Are plans to take carbon dioxide out of the air just a pipe dream, or a cure for global warming?
In a Commentary in this week's Nature, science policy experts Daniel Sarewitz of Arizona State University in Tempe and Richard Nelson of Columbia University in New York argue that removing carbon dioxide directly from the air is an effective way to tackle climate change. Nature News asks how advanced the plans to do this are.
Why do we need to capture CO 2 from the air?
Power plants and other major industrial sources only account for half of world emissions. The other half comes from very distributed or mobile sources, such as homes and cars, which aren't convenient for capturing carbon at the source. That's where air capture comes in.
Are there any companies looking at this?
A few. Global Research Technologies, based in Tucson, Arizona, was founded in 2004 and is the biggest commercial name in the business. Graciela Chichilnisky and Peter Eisenberger of Columbia University also have a company, called Global Thermostat, founded in 2006. But many others are working in the field. David Keith of the University of Calgary in Canada is now raising funds and hopes to start a company called Carbon Engineering within a few months.
How do their devices work?
There are various schemes. One main one first extracts CO2 from the air by dissolving it in sodium hydroxide (NaOH), giving a solution of sodium carbonate (Na2CO3). To get the carbon out of solution, a trick is borrowed from the pulp and paper industry: slaked lime (Ca(OH)2) or titanium dioxide (TiO2) is added to the mix. This creates particles — of limestone (CaCO3), if you're using lime — that settle out and can be collected. These particles are then thrown into a kiln and heated to release the CO2 and regenerate the material needed (slaked lime or titanium dioxide) to keep the system running. In effect, the entire system simply separates CO2 from air and concentrates it into a pure stream, so it's suitable for use or disposal.
This is the technique that Keith is pursuing, using a fine spray of liquid NaOH to suck up as much CO2 as possible. Keith calls it "Russian tractor" technology, because it is based on very conventional chemistry, scales up well and has a low technological risk. In the near term, says Keith, that makes it a solid bet.
Another idea is to use a solid ion-exchange resin, such as those found in the water-softening industry. This is the system being mainly pursued by Global Research Technologies. They have hit on a commercially sold resin that absorbs CO2 when dry, and releases it when exposed to humid air. This provides a very simple, low-energy way to mine CO2 from the air. But, Keith notes, if the resin proves vulnerable to contamination in scaled-up systems, that will be very hard to fix.
Global Thermostat is looking at using amines stuck to a porous substrate, which releases captured CO2 when exposed to low heat. They hope to use the spare heat from an electricity generator — perhaps a solar power plant — to run their process.
What do you do with the gas after capturing it?

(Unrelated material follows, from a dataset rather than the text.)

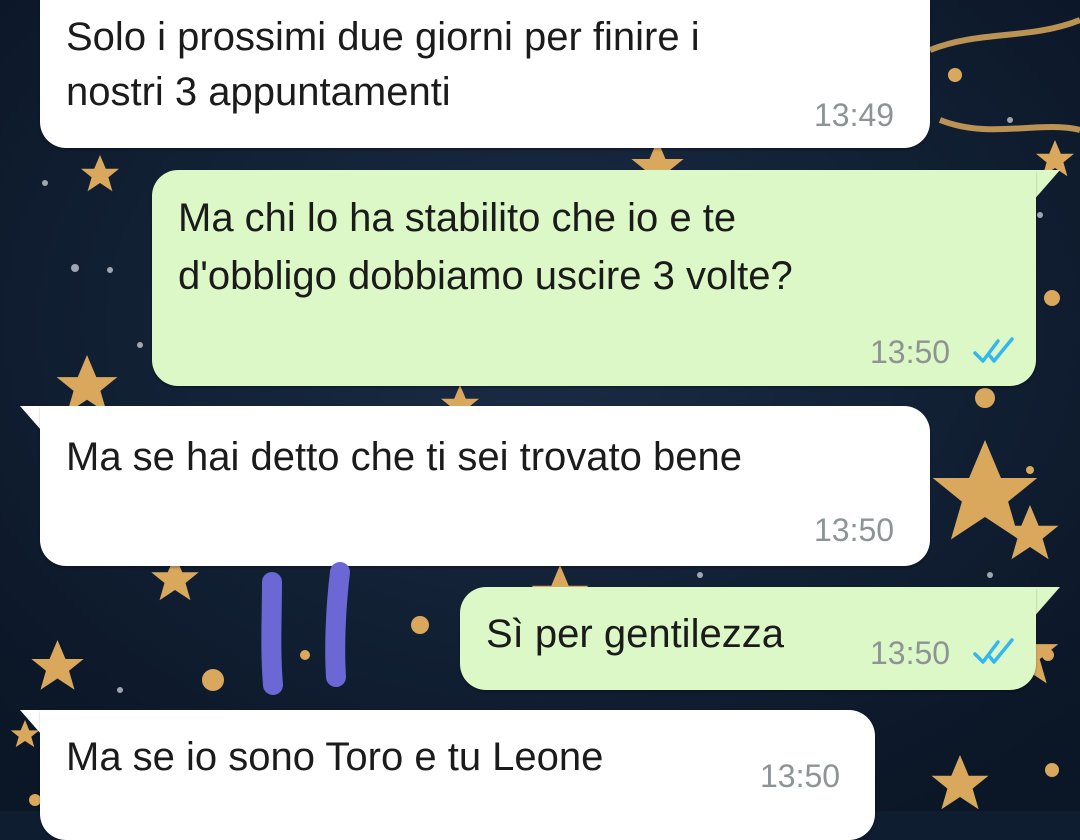  I want to click on message-text: Ma chi lo ha stabilito che io e te, so click(458, 218).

There are many options. Global Research Technologies has talked about pumping their CO2 into greenhouses or algae beds, where it might encourage plant growth. Keith and others, such as Frank Zeman, director of the Center for Metropolitan Sustainability at the New York Institute of Technology, have talked about combining it with hydrogen to make fuels for cars. But this requires a source of hydrogen — which requires energy and money.
Perhaps the simplest option is to bury it underground. You could put an air-capture plant right at an old oil well or some other suitable geological feature, so no transport of the gas would be needed.
So why hasn't the technology been scaled up?
It's expensive. Zeman guesstimates it will cost something like $100 to $200 per tonne of CO2, in an optimistic world.
Compare that to the price of carbon in the European trading scheme: companies can buy credits to emit more CO2 for less than $20 per tonne. So any company that tried to make a living out of extracting CO2 from the air would have a very hard time — right now.
When can we expect to see giant pipes littering the landscape, sucking up CO2?
Rob Socolow of the Princeton Environmental Institute in New Jersey says his team is at the start of a year-long study of the feasibility of air capture, which might provide an answer to that question. "I hope I will have something useful to say a year from now," he says.
Global Research Technologies is raising funds now with the aim that, in two years, they'll have a production-run of several hundred prototype machines, costing less than $250,000 each, that run at less than $125 per tonne of CO2. Global Thermostat aims to have a prototype in September 2009 .
Keith says he plans to have a rigorous assessment of the costs for his scheme in three years time: "you shouldn't believe a university professor telling you what the technology costs without some serious vetting by contract engineering firms", he says.
"Nobody doubts it's technically feasible," notes Zeman. "It's a question of how much people are willing to pay. At some point, we'll be willing to pay $200 per tonne."